I’m not sure if the comparison to video rentals and public libraries helps or hurts their case. This seems like a good case for making everything public domain, but one argument you might make about libraries is that if you want the convenience of having your own copy of a book, you should pay more for that. I’m not sure how this translates to a digital world, where the digital version of a library should be just as convenient as the private alternative…

Video rental stores and libraries, of course, reduce originator profits and hurt innovation, but that is a utilitarian concern. What is of more ethical concern is that whenever, for example, someone borrows a book from the public library instead of buying a book, he has deprived the author of the fruits of his labor and participated in reducing the author’s power to control his self-expression. Thus, if it is immoral to violate a book’s copyright, so too it would seem to be immoral to use public libraries. Libraries are not illegal, but the law’s injustice would be no reason for a moral person to do unjust things. The existence of children’s sections would be particularly heinous, as encouraging children to steal.
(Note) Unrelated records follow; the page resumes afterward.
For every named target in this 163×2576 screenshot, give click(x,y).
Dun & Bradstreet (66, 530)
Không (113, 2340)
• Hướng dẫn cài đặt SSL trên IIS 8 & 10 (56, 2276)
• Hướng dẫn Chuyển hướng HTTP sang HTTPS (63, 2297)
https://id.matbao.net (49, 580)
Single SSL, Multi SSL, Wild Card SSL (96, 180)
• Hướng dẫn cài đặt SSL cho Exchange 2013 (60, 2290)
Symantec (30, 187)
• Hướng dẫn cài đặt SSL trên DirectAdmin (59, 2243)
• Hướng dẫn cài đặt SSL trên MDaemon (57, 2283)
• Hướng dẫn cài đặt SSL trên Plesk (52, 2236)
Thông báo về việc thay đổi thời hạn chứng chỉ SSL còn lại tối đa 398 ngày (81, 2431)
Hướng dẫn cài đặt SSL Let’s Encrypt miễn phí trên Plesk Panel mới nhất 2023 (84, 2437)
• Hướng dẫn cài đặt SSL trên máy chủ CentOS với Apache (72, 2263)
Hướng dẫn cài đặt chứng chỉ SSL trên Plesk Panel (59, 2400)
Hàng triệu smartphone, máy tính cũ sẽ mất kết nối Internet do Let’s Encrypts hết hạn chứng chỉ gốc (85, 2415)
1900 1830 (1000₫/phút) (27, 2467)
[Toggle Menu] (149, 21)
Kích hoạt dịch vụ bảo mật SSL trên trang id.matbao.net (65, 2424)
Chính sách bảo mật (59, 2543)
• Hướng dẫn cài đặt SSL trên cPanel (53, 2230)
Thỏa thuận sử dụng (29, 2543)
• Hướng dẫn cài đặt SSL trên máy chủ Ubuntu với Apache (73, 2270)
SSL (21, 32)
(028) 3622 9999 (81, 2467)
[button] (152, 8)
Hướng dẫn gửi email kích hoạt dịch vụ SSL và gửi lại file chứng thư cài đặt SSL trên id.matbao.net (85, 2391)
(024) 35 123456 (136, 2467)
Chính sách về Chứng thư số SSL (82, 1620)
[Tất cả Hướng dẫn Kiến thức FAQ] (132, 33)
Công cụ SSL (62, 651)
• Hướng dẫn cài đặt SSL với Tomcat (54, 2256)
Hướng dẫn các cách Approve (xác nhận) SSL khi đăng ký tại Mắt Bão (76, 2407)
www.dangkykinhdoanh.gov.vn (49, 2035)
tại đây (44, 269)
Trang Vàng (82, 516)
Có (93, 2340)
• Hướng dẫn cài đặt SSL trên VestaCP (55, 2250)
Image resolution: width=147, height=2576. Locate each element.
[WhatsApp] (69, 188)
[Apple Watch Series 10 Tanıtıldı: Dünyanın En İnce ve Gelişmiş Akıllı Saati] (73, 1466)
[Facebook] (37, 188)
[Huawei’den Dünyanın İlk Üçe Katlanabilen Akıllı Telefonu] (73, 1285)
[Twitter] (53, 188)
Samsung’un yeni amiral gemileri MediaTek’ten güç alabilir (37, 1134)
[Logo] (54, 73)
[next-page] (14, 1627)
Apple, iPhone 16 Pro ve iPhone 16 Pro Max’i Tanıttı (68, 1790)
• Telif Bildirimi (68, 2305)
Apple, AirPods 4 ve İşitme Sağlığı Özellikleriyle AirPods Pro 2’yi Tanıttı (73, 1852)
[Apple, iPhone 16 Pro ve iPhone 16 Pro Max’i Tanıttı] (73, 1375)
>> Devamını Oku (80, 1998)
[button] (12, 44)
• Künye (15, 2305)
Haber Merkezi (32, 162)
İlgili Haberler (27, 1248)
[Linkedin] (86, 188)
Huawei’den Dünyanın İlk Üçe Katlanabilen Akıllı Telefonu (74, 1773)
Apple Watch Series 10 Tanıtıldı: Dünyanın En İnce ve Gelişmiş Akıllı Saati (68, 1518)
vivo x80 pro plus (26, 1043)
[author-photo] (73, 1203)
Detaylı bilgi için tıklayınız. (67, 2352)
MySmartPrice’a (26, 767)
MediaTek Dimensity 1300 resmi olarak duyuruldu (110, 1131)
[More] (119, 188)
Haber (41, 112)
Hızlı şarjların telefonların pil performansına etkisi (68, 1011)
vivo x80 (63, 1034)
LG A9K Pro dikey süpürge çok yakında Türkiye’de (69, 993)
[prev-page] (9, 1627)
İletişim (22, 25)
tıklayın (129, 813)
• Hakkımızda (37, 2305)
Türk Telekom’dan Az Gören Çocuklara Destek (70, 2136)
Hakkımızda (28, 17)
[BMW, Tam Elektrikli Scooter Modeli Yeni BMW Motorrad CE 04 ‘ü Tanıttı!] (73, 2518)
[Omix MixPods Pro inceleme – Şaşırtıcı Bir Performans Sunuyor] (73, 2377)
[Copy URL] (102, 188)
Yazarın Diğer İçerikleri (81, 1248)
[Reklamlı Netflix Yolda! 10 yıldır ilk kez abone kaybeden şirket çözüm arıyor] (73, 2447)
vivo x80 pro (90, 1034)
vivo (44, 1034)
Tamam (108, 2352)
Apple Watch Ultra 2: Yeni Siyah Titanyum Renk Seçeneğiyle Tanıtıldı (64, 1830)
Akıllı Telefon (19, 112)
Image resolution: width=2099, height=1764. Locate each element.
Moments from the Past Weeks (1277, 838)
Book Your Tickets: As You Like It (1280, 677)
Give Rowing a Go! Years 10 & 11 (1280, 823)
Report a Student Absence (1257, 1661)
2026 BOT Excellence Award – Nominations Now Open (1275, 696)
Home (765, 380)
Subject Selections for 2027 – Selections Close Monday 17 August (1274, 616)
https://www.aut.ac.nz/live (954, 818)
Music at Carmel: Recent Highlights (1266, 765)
This line of thinking, though only a few years old, sounds much more suspect today (I’m not sure the verdict on free global trade / liquidity of labor supply is as clear in 2019):

This dialectic we used to call economic progress, and, after a few centuries of intellectual debate and numerous wars, Western societies came to understand that restricting international trade was damaging because protectionism prevents economic progress and fosters international tensions leading to conflict. Since at least the late Middle Ages, the battle has been between the forces of progress, individual freedom, competition, and free trade and the forces of stagnation, regulation of individual actions, monopoly, and trade protection. Now that the intellectual and political battle over free trade of physical goods seems won, and an increasing number of less advanced countries are joining the progressive ranks of free-trading nations, pressure to make intellectual property protection stronger is mounting in those very same countries that advocate free trade. This is not coincidence.

I can’t say I recommend Intellectual Monopoly, but I can say that making it all the way through this book myself gave me a few more examples/counterexamples that will inform future thinking and writing I do about IP in an economy that is increasingly comprised of information goods and services.